Auto World makes a few kits in 1:32 as well as 1:25, and we decided on the ‘57 Chevy, just for old times’ sake. Up top, the car’s Bel Air body is a direct lift from the AMT 3-in-1 kit that we’ve all built at least once, and below, Auto World includes a uni-fit pan frame and all the accouterments needed for an honest-to-gosh slot car, all wrapped in an old-fashioned window box that positively smacks of days gone by. The bait was taken; we gathered up our modeling chops, and swore on our old Professor Motor controller that we’d keep the build as close to box stock as we could.
We’ve boiled down about a week’s worth of nighttime building and painting - around 15 hours, all told - into a few photos; check out DCXmag.com and our Facebook page for a more complete set of detailed shots.

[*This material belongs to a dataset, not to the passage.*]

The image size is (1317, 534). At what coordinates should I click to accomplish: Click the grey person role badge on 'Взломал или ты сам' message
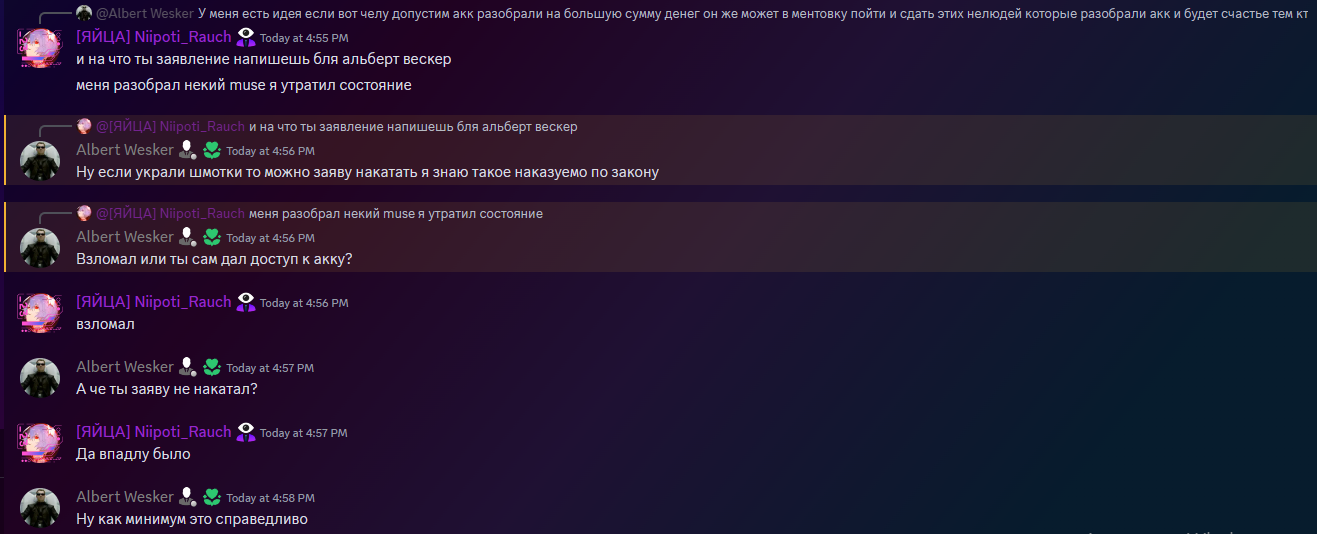point(187,237)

All in all, the model was a good challenge, and a rewarding build that’ll see some track time, soon. The plastic part’s got to be at least 40 years old; prepping the body took a bit of time. So did getting the chassis locked down. If we had decided to step outside the box and build the car in our own way, we’d have used alternative methods and parts for the wheels and gears; and the body (originally designed to be glued to a plastic chassis, not screwed to a completed frame, like some other re-purposed slot kits) might have gotten attached with clips, or pins. But as a box-stock build, the occasional frustration was more than offset by the hands-on fun of building a scale race car. And for most of us, that’s the kind of fun we’ll take, any chance we can get.